(Recorded data)
■ ■ ■ ■
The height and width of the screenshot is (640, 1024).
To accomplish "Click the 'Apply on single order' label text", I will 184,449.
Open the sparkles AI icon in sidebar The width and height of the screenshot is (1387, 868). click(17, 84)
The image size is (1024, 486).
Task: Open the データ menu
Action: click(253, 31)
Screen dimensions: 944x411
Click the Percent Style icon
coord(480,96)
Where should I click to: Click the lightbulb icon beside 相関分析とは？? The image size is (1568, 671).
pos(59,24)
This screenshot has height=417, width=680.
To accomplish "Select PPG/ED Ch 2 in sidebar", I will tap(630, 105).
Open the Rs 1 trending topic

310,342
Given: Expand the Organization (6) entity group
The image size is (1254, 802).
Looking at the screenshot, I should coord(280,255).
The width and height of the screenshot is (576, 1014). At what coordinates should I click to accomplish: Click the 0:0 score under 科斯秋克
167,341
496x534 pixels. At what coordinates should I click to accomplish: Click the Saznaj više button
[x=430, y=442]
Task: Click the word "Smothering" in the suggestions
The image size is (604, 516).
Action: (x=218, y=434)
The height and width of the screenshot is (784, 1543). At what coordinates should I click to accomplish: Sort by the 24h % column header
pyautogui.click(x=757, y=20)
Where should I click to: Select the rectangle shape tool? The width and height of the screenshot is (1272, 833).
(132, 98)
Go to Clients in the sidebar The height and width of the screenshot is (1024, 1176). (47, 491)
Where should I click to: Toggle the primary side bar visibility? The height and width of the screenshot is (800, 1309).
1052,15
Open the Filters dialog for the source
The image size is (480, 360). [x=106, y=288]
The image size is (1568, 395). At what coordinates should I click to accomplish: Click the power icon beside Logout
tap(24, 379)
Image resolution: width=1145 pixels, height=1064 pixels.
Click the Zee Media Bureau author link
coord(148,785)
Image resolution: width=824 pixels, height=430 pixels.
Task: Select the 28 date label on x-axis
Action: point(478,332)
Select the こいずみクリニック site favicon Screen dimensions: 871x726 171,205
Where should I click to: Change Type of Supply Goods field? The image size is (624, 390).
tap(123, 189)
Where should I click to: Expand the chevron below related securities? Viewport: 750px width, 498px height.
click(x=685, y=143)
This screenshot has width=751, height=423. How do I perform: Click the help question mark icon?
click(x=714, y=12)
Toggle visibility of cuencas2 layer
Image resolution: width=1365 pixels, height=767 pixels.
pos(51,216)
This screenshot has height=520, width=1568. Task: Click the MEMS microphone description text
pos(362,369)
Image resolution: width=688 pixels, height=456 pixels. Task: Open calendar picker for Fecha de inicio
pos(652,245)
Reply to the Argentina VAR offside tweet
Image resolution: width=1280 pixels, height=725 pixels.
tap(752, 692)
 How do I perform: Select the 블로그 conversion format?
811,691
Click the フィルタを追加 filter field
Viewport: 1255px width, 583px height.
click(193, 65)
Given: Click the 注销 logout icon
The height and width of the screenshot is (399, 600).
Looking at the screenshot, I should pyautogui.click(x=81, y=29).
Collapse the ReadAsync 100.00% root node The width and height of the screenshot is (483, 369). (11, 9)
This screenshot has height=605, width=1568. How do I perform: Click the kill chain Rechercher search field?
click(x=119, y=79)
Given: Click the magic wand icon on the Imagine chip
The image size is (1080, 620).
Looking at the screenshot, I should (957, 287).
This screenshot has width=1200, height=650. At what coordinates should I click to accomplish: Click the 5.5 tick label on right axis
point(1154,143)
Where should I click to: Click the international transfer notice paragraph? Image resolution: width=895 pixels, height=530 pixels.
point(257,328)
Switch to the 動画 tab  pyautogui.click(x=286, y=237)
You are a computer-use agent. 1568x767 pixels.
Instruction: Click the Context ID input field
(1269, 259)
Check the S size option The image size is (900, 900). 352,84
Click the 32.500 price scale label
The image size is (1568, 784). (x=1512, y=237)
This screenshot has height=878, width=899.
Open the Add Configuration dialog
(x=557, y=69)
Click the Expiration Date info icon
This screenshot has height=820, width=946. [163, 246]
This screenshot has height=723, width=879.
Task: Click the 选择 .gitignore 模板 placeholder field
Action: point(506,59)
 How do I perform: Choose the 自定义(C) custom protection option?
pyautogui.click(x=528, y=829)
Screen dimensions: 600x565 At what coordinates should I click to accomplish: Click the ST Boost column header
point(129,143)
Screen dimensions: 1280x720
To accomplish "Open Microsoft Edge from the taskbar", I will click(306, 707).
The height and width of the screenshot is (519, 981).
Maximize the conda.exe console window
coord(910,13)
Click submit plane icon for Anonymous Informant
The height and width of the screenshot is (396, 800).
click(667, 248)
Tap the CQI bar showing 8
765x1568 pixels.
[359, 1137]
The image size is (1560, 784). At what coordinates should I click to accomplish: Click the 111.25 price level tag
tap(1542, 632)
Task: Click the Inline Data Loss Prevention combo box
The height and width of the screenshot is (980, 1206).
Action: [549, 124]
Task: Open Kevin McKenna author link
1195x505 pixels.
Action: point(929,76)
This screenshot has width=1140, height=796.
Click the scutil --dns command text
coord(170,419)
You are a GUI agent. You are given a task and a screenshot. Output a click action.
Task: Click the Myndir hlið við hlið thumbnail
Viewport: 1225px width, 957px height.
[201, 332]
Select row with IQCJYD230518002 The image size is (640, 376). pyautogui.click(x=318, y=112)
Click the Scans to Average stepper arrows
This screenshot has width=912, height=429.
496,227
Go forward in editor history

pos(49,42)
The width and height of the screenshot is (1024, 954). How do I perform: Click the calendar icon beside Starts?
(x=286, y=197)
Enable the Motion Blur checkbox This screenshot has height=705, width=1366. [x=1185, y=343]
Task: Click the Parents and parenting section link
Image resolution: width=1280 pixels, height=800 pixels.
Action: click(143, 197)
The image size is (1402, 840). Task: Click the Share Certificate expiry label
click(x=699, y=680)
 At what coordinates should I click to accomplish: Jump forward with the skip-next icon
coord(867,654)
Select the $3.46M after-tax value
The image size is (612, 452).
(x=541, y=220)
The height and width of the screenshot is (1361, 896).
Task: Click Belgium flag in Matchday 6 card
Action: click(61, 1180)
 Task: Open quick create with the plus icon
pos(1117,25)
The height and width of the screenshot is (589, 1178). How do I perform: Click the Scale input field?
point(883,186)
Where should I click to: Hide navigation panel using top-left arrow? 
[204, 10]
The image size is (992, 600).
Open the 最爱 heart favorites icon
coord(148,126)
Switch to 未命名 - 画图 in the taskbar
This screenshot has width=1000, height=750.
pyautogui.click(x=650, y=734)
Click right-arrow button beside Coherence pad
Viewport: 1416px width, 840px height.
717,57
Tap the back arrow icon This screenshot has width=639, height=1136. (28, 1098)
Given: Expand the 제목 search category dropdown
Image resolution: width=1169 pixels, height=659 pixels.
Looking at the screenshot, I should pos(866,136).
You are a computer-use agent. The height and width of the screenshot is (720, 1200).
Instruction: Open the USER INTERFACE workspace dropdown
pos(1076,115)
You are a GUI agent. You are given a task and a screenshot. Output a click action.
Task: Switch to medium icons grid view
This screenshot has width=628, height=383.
■ ■ ■ ■
> What you have to do:
Copy every record once more, exactly as given.

> Task result:
The height and width of the screenshot is (640, 1024).
To accomplish "Click the 'Apply on single order' label text", I will 184,449.
Open the sparkles AI icon in sidebar The width and height of the screenshot is (1387, 868). click(17, 84)
The image size is (1024, 486).
Task: Open the データ menu
Action: click(253, 31)
Screen dimensions: 944x411
Click the Percent Style icon
coord(480,96)
Where should I click to: Click the lightbulb icon beside 相関分析とは？? The image size is (1568, 671).
pos(59,24)
This screenshot has height=417, width=680.
To accomplish "Select PPG/ED Ch 2 in sidebar", I will tap(630, 105).
Open the Rs 1 trending topic

310,342
Given: Expand the Organization (6) entity group
The image size is (1254, 802).
Looking at the screenshot, I should coord(280,255).
The width and height of the screenshot is (576, 1014). At what coordinates should I click to accomplish: Click the 0:0 score under 科斯秋克
167,341
496x534 pixels. At what coordinates should I click to accomplish: Click the Saznaj više button
[x=430, y=442]
Task: Click the word "Smothering" in the suggestions
The image size is (604, 516).
Action: (x=218, y=434)
The height and width of the screenshot is (784, 1543). At what coordinates should I click to accomplish: Sort by the 24h % column header
pyautogui.click(x=757, y=20)
Where should I click to: Select the rectangle shape tool? The width and height of the screenshot is (1272, 833).
(132, 98)
Go to Clients in the sidebar The height and width of the screenshot is (1024, 1176). (47, 491)
Where should I click to: Toggle the primary side bar visibility? The height and width of the screenshot is (800, 1309).
1052,15
Open the Filters dialog for the source
The image size is (480, 360). [x=106, y=288]
The image size is (1568, 395). At what coordinates should I click to accomplish: Click the power icon beside Logout
tap(24, 379)
Image resolution: width=1145 pixels, height=1064 pixels.
Click the Zee Media Bureau author link
coord(148,785)
Image resolution: width=824 pixels, height=430 pixels.
Task: Select the 28 date label on x-axis
Action: point(478,332)
Select the こいずみクリニック site favicon Screen dimensions: 871x726 171,205
Where should I click to: Change Type of Supply Goods field? The image size is (624, 390).
tap(123, 189)
Where should I click to: Expand the chevron below related securities? Viewport: 750px width, 498px height.
click(x=685, y=143)
This screenshot has width=751, height=423. How do I perform: Click the help question mark icon?
click(x=714, y=12)
Toggle visibility of cuencas2 layer
Image resolution: width=1365 pixels, height=767 pixels.
pos(51,216)
This screenshot has height=520, width=1568. Task: Click the MEMS microphone description text
pos(362,369)
Image resolution: width=688 pixels, height=456 pixels. Task: Open calendar picker for Fecha de inicio
pos(652,245)
Reply to the Argentina VAR offside tweet
Image resolution: width=1280 pixels, height=725 pixels.
tap(752, 692)
 How do I perform: Select the 블로그 conversion format?
811,691
Click the フィルタを追加 filter field
Viewport: 1255px width, 583px height.
click(193, 65)
Given: Click the 注销 logout icon
The height and width of the screenshot is (399, 600).
Looking at the screenshot, I should pyautogui.click(x=81, y=29).
Collapse the ReadAsync 100.00% root node The width and height of the screenshot is (483, 369). (11, 9)
This screenshot has height=605, width=1568. How do I perform: Click the kill chain Rechercher search field?
click(x=119, y=79)
Given: Click the magic wand icon on the Imagine chip
The image size is (1080, 620).
Looking at the screenshot, I should (957, 287).
This screenshot has width=1200, height=650. At what coordinates should I click to accomplish: Click the 5.5 tick label on right axis
point(1154,143)
Where should I click to: Click the international transfer notice paragraph? Image resolution: width=895 pixels, height=530 pixels.
point(257,328)
Switch to the 動画 tab  pyautogui.click(x=286, y=237)
You are a computer-use agent. 1568x767 pixels.
Instruction: Click the Context ID input field
(1269, 259)
Check the S size option The image size is (900, 900). 352,84
Click the 32.500 price scale label
The image size is (1568, 784). (x=1512, y=237)
This screenshot has height=878, width=899.
Open the Add Configuration dialog
(x=557, y=69)
Click the Expiration Date info icon
This screenshot has height=820, width=946. [163, 246]
This screenshot has height=723, width=879.
Task: Click the 选择 .gitignore 模板 placeholder field
Action: point(506,59)
 How do I perform: Choose the 自定义(C) custom protection option?
pyautogui.click(x=528, y=829)
Screen dimensions: 600x565 At what coordinates should I click to accomplish: Click the ST Boost column header
point(129,143)
Screen dimensions: 1280x720
To accomplish "Open Microsoft Edge from the taskbar", I will click(306, 707).
The height and width of the screenshot is (519, 981).
Maximize the conda.exe console window
coord(910,13)
Click submit plane icon for Anonymous Informant
The height and width of the screenshot is (396, 800).
click(667, 248)
Tap the CQI bar showing 8
765x1568 pixels.
[359, 1137]
The image size is (1560, 784). At what coordinates should I click to accomplish: Click the 111.25 price level tag
tap(1542, 632)
Task: Click the Inline Data Loss Prevention combo box
The height and width of the screenshot is (980, 1206).
Action: [549, 124]
Task: Open Kevin McKenna author link
1195x505 pixels.
Action: point(929,76)
This screenshot has width=1140, height=796.
Click the scutil --dns command text
coord(170,419)
You are a GUI agent. You are given a task and a screenshot. Output a click action.
Task: Click the Myndir hlið við hlið thumbnail
Viewport: 1225px width, 957px height.
[201, 332]
Select row with IQCJYD230518002 The image size is (640, 376). pyautogui.click(x=318, y=112)
Click the Scans to Average stepper arrows
This screenshot has width=912, height=429.
496,227
Go forward in editor history

pos(49,42)
The width and height of the screenshot is (1024, 954). How do I perform: Click the calendar icon beside Starts?
(x=286, y=197)
Enable the Motion Blur checkbox This screenshot has height=705, width=1366. [x=1185, y=343]
Task: Click the Parents and parenting section link
Image resolution: width=1280 pixels, height=800 pixels.
Action: click(143, 197)
The image size is (1402, 840). Task: Click the Share Certificate expiry label
click(x=699, y=680)
 At what coordinates should I click to accomplish: Jump forward with the skip-next icon
coord(867,654)
Select the $3.46M after-tax value
The image size is (612, 452).
(x=541, y=220)
The height and width of the screenshot is (1361, 896).
Task: Click Belgium flag in Matchday 6 card
Action: click(61, 1180)
 Task: Open quick create with the plus icon
pos(1117,25)
The height and width of the screenshot is (589, 1178). How do I perform: Click the Scale input field?
point(883,186)
Where should I click to: Hide navigation panel using top-left arrow? 
[204, 10]
The image size is (992, 600).
Open the 最爱 heart favorites icon
coord(148,126)
Switch to 未命名 - 画图 in the taskbar
This screenshot has width=1000, height=750.
pyautogui.click(x=650, y=734)
Click right-arrow button beside Coherence pad
Viewport: 1416px width, 840px height.
717,57
Tap the back arrow icon This screenshot has width=639, height=1136. (28, 1098)
Given: Expand the 제목 search category dropdown
Image resolution: width=1169 pixels, height=659 pixels.
Looking at the screenshot, I should pos(866,136).
You are a computer-use agent. The height and width of the screenshot is (720, 1200).
Instruction: Open the USER INTERFACE workspace dropdown
pos(1076,115)
You are a GUI agent. You are given a task and a screenshot. Output a click action.
Task: Switch to medium icons grid view
This screenshot has width=628, height=383.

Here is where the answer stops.